→ Exercise description
If a line in the records below contains "will", copy that line.

→ Stored items
════
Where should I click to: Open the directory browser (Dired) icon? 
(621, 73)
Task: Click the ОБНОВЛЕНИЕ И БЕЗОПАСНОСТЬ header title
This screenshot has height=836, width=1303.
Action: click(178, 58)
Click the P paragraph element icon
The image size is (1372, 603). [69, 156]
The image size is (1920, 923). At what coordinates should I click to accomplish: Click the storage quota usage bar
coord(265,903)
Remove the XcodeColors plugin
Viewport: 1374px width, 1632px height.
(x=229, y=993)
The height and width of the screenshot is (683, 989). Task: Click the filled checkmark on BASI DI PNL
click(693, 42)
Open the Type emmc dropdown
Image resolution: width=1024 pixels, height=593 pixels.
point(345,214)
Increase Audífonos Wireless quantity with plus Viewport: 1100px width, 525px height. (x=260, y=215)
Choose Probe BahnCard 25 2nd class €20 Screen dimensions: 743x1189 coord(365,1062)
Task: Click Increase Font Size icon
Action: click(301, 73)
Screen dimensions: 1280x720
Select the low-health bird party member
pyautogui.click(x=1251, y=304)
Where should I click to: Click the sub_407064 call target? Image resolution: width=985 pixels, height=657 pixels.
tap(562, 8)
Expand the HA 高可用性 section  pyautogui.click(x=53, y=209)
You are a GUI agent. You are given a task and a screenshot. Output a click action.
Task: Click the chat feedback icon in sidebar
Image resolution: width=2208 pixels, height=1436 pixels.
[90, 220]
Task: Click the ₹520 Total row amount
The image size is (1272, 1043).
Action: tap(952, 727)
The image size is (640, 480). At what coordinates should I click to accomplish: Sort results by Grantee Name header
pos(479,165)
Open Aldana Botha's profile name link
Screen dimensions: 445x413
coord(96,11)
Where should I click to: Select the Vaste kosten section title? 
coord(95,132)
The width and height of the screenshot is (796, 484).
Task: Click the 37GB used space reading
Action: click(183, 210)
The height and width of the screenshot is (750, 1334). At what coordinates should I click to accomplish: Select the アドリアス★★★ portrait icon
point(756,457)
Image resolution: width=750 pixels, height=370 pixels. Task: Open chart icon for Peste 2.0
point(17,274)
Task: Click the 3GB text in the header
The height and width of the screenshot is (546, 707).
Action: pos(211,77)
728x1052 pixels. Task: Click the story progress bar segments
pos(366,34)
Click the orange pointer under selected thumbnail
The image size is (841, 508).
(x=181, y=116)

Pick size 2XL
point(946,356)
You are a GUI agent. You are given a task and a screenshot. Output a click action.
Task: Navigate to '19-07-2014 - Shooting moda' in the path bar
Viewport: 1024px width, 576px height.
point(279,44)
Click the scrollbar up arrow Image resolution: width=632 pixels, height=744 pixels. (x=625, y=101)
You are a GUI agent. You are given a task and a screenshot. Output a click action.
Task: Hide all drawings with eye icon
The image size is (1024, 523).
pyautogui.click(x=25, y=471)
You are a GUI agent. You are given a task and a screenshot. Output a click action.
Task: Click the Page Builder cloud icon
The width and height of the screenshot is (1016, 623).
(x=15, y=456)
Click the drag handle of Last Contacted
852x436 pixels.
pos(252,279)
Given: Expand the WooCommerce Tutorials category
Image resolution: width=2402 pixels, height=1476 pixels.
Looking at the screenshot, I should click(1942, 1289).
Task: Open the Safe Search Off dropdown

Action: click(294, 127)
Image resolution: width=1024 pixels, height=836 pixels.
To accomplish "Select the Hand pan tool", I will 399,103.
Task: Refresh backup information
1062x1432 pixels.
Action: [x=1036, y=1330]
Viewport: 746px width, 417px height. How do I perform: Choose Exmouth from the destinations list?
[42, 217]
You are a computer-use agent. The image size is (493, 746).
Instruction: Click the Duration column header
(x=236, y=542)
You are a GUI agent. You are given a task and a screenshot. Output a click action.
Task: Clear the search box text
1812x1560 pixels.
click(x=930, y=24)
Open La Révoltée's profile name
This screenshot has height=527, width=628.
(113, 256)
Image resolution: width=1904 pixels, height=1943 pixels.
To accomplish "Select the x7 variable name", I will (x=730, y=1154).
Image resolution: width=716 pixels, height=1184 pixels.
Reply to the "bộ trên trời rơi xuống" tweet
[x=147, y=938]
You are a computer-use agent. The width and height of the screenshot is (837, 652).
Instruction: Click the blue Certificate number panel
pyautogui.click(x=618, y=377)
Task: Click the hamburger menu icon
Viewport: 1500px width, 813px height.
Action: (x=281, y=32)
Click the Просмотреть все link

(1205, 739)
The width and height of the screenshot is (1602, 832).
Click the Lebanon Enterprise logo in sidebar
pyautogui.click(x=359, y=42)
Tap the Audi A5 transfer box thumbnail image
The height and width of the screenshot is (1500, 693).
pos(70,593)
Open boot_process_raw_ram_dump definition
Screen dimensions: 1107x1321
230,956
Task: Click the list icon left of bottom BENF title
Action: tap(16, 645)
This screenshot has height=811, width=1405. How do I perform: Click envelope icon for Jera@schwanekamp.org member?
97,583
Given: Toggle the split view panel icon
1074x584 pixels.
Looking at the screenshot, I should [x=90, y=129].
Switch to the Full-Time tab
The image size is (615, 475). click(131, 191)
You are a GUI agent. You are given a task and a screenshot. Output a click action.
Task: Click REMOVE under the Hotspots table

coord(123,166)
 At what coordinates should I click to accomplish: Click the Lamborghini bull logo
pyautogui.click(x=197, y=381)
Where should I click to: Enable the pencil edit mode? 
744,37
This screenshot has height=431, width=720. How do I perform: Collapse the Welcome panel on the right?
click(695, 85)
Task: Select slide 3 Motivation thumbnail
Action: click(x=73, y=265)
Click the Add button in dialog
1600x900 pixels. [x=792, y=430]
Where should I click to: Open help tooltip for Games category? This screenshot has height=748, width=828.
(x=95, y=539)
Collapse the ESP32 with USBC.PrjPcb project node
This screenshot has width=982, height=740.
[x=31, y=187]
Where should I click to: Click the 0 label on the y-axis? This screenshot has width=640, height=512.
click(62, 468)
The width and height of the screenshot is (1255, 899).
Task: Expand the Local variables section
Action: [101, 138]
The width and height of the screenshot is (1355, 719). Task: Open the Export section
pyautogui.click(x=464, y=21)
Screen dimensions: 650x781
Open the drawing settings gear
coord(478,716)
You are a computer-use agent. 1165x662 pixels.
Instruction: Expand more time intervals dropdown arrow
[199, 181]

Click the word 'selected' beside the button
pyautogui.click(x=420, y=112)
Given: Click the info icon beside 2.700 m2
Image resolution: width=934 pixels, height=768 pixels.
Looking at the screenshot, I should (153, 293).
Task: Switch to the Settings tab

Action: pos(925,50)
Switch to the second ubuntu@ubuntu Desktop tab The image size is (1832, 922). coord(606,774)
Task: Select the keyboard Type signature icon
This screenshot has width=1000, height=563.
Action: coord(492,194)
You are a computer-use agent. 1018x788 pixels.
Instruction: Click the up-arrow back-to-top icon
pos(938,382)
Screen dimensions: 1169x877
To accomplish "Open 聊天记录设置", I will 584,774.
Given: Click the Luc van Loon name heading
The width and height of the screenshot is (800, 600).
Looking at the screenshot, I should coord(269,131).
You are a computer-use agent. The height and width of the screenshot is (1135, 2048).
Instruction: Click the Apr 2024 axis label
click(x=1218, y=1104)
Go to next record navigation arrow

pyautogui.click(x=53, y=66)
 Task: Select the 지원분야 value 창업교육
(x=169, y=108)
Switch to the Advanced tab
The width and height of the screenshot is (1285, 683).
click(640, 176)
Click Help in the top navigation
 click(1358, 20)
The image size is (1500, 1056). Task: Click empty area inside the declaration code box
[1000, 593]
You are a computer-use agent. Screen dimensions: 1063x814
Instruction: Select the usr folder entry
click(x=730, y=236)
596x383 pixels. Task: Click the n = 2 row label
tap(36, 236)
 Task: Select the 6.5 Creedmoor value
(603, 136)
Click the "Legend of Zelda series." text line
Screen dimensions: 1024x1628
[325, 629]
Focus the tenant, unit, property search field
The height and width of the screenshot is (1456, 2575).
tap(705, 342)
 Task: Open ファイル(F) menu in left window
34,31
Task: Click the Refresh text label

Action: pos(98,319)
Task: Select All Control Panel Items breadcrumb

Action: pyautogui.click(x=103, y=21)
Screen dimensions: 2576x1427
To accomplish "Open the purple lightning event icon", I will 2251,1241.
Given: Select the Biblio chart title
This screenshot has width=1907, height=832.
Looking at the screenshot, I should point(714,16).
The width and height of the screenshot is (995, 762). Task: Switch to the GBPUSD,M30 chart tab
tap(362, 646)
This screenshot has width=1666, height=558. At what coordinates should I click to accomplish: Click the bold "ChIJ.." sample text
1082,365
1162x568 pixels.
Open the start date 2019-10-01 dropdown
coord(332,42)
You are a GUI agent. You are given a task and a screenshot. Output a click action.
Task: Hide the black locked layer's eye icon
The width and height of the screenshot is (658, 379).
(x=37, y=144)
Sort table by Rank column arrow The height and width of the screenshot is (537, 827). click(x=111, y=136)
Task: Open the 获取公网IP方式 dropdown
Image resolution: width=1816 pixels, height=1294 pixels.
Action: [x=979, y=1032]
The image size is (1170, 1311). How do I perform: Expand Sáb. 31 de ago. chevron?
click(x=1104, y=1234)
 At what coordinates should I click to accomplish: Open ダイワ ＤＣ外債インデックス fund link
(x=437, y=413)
════
→ Answer box
To accomplish "Select the Hand pan tool", I will 399,103.
To accomplish "Select the x7 variable name", I will (x=730, y=1154).
To accomplish "Open 聊天记录设置", I will 584,774.
To accomplish "Open the purple lightning event icon", I will 2251,1241.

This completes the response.